Sebelumnya, Global System for Mobile Communications Association (GSMA) memperingatkan Indonesia dalam skenario paling buruk, sekitar sepertiga dari manfaat sosioekonomi 5G atau sekitar Rp216 triliun, bisa hilang dari Produk Domestik Bruto (PDB) Indonesia pada 2024—2030 jika harga pita spektrum baru masih mengikuti harga lama. 

Dalam laporan yang berjudul “Biaya Spektrum Berkelanjutan untuk Memperkuat Ekonomi Digital Indonesia”, menunjukkan bahwa sejak 2010, perkiraan biaya total spektrum tahunan bagi operator seluler telah meningkat lebih dari lima kali lipat di Indonesia. 

Hal ini disebabkan oleh biaya yang berkaitan dengan pelelangan dan biaya spektrum frekuensi yang terkait dengan perpanjangan perizinan.

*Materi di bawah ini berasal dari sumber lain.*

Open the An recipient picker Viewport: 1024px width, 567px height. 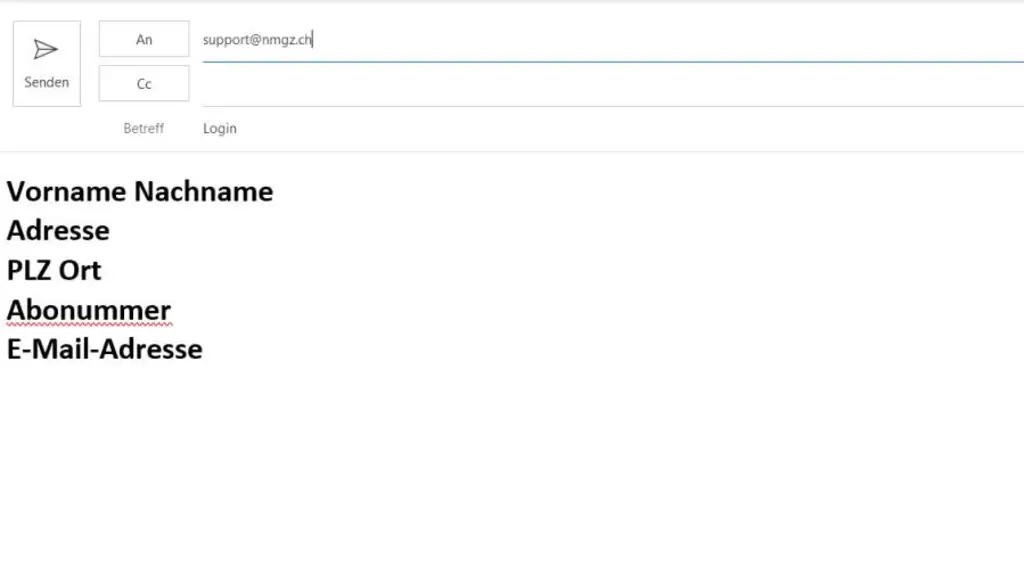pyautogui.click(x=144, y=39)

Sebaliknya, pertumbuhan pendapatan industri asimetris dengan pendapatan rata-rata per pengguna layanan seluler di mana terjadi penurunan sebesar 48% selama periode yang sama (dalam USD). 

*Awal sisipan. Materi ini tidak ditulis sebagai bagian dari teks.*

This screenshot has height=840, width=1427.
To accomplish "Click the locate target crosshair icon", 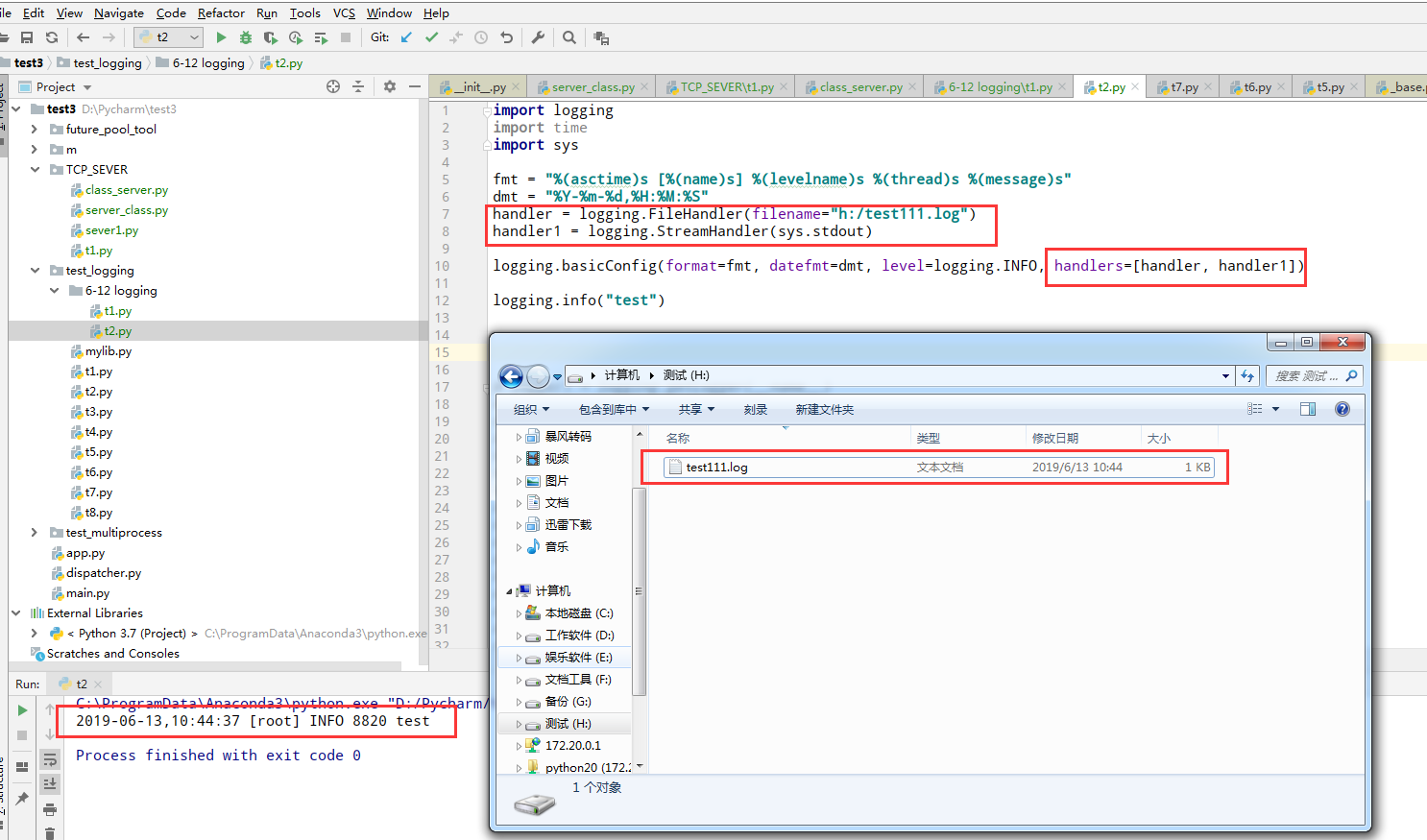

Selain itu, biaya spektrum frekuensi yang disesuaikan setiap tahunnya terus meningkat dikarenakan inflasi. 

Rasio biaya spektrum frekuensi tahunan dibandingkan dengan pendapatan seluler di Indonesia saat ini berada pada 12,2%, sementara rasio rata-rata di kawasan APAC dan global masing-masing hanya sebesar 8,7% dan 7,0%. 

Dengan pasokan spektrum frekuensi yang akan berkembang secara signifikan di Indonesia, analisis GSMA menunjukkan bahwa pengurangan harga satuan spektrum frekuensi sangat penting dilakukan guna menghindari total biaya yang melonjak. 

Jika tidak, operator akan kesulitan melakukan investasi yang signifikan dalam pengembangan 5G.

Kesulitan ini akan berdampak buruk seperti penyebaran jaringan yang lebih lambat, pengalaman seluler konsumen yang kurang baik, dan hilangnya potensi pertumbuhan ekonomi yang yang hadir dari aplikasi-aplikasi yang menggunakan teknologi 5G terbaru. 

Yishen memberikan beberapa saran kepada regulator agar lelang spektrum memberi manfaat besar bagi negara, di sisi lain tidak membebani operator seluler. 

“Kemenkomninfo dapat menetapkan reserve price dan biaya tahunan yang sederhana dan mengandalkan pasar untuk menetapkan harga. Kemudian, mempertimbangkan mekanisme yang memungkinkan operator menukar biaya spektrum menjadi komitmen investasi,” kata Yishen.  

Yishen juga menyarankan agar pemerintah segera melakukan lisensi spektrum sesegera mungkin, karena hal ini membantu menghiindari kelangkaan spektrum.

“Menerbitkan peta jalan jangka panjang yang memprioritaskan manfaat kesejahteraan masyarakat dibandingkan pendapatan negara,” lanjutnya. 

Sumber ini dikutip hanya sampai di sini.